TEXT SECTION:
▶

T.L. Morrisey

Tuesday, November 17, 2020

Can you take me back?

Can you take me back where I came from? One pre-Covid day I found myself singing this Beatle's song to myself as I walked along the street. Whatever it meant before Covid, it now has a whole new meaning.

                            Can you take me back?
                            Can you take me back where I came from?
                            Can you take me back?
                            Are you happy living here honey?
                            Honey are you happy living here?
                            I ain't happy living here baby
                            Honey can you take me back?
                                             --The Beatles, "Can You Take me Back"
Except for essential services, most stores, restaurants and schools were closed beginning around March 13, 2020. Grocery stores and pharmacies remained opened; at first there was some panic buying as can be seen by these empty shelves at our local IGA grocery store. The streets were deserted, buses had no passengers, we lined up to enter grocery stores, the fun had been taken from life and it has not returned.

◀

LISTED ENTRIES:
▶

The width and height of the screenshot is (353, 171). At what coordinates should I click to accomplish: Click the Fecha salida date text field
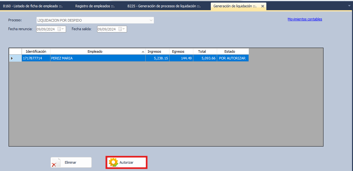point(107,29)
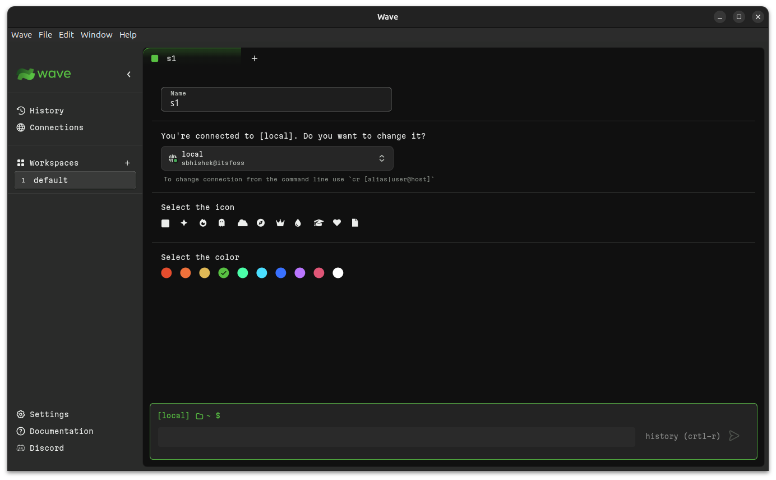Screen dimensions: 776x480
Task: Select the default square icon option
Action: 165,223
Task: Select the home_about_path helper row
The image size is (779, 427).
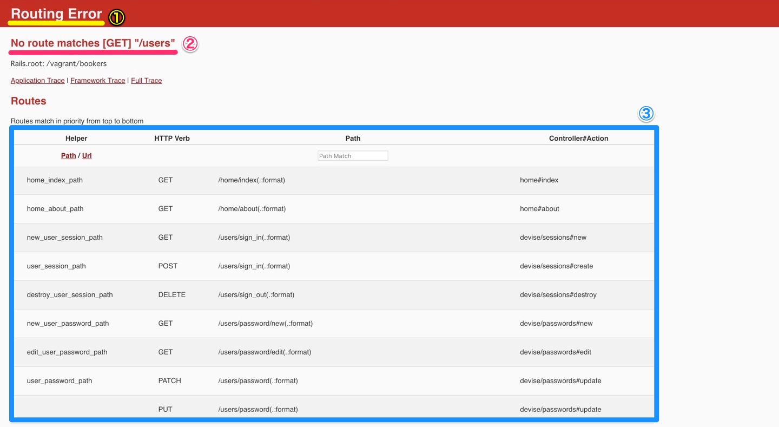Action: tap(55, 208)
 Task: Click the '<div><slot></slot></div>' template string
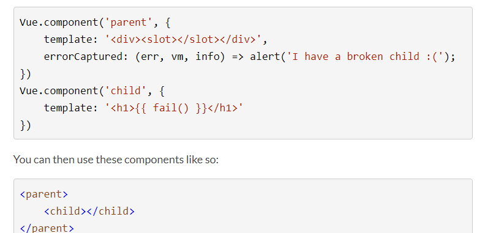pyautogui.click(x=183, y=39)
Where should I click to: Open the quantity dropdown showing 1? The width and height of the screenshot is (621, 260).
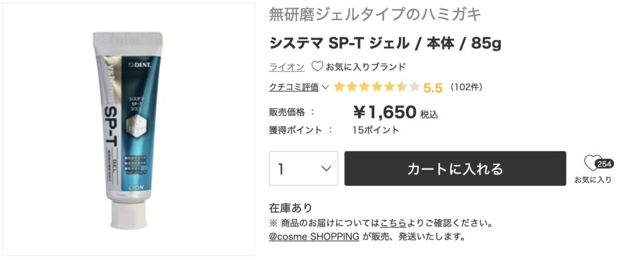303,168
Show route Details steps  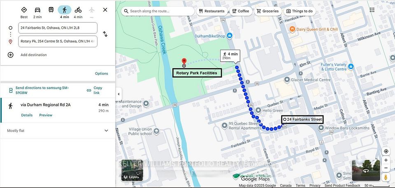tap(27, 115)
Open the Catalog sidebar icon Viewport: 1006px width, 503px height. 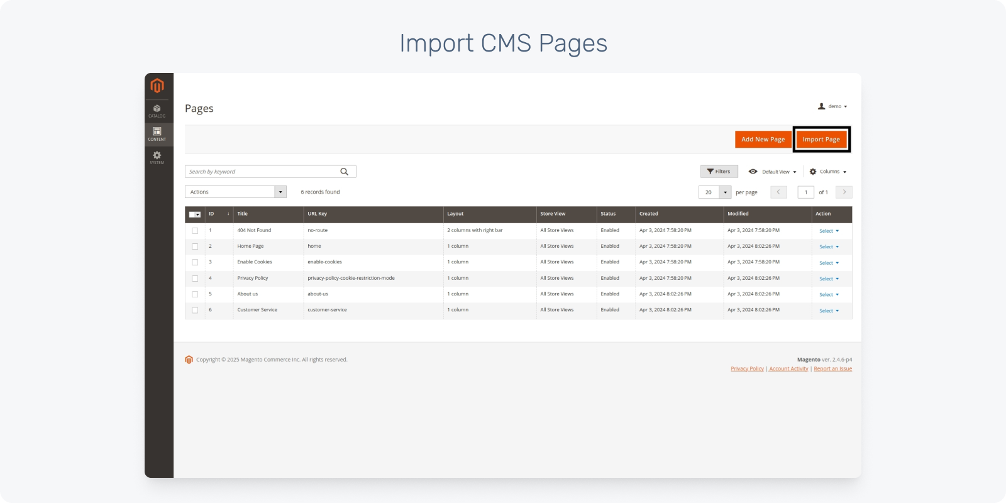click(157, 111)
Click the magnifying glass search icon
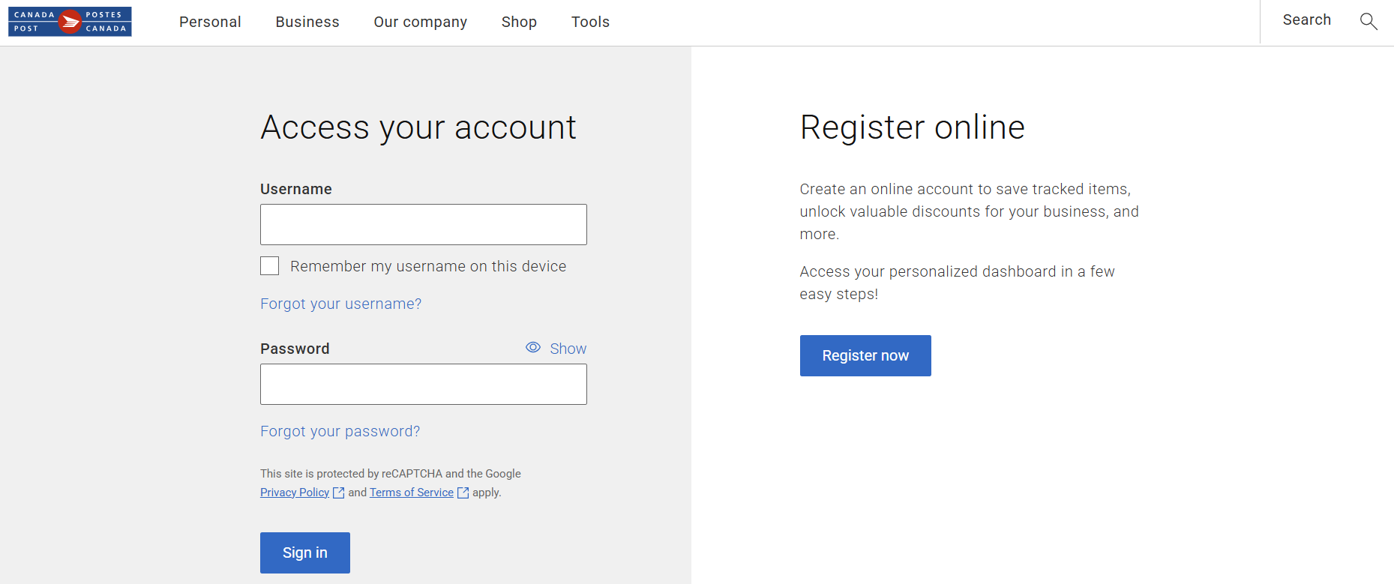1394x584 pixels. (1368, 21)
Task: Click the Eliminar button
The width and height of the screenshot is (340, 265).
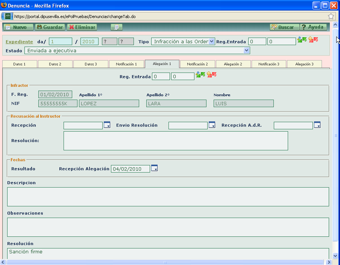Action: tap(82, 27)
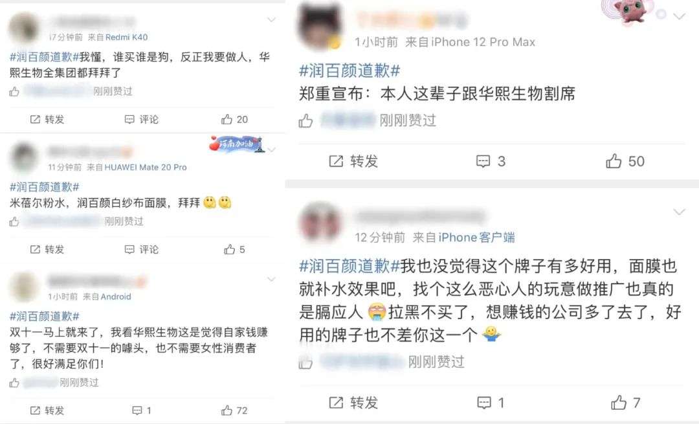Repost the Redmi K40 post
699x424 pixels.
pos(47,120)
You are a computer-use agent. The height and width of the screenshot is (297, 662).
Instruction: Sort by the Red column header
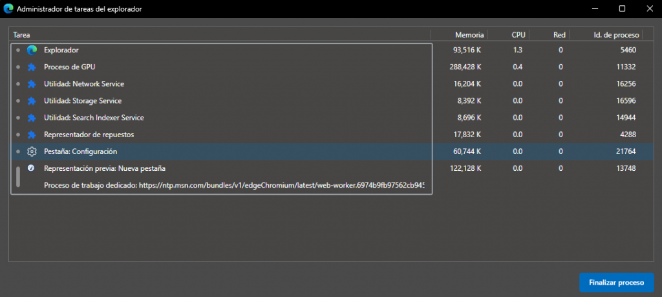[x=559, y=34]
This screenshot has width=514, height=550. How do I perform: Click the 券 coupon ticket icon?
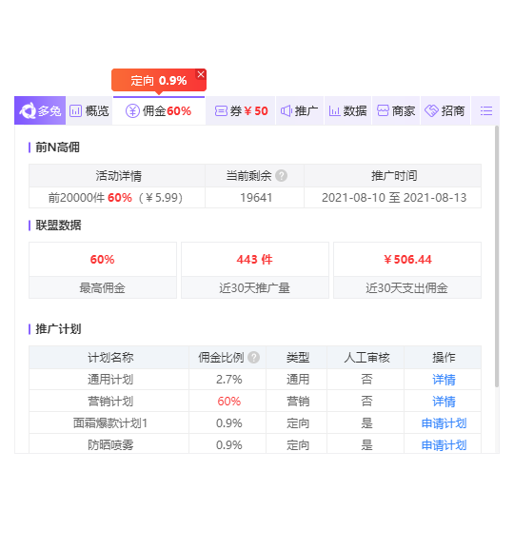click(221, 110)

◀

EXERCISE OBJECTIVE:
Write out the stretch of the "Can you take me back?" blog post from "Can you take me back where I came from? One" through "happy living here?", word for word.

ANSWER:
Can you take me back where I came from? One pre-Covid day I found myself singing this Beatle's song to myself as I walked along the street. Whatever it meant before Covid, it now has a whole new meaning.

                            Can you take me back?
                            Can you take me back where I came from?
                            Can you take me back?
                            Are you happy living here honey?
                            Honey are you happy living here?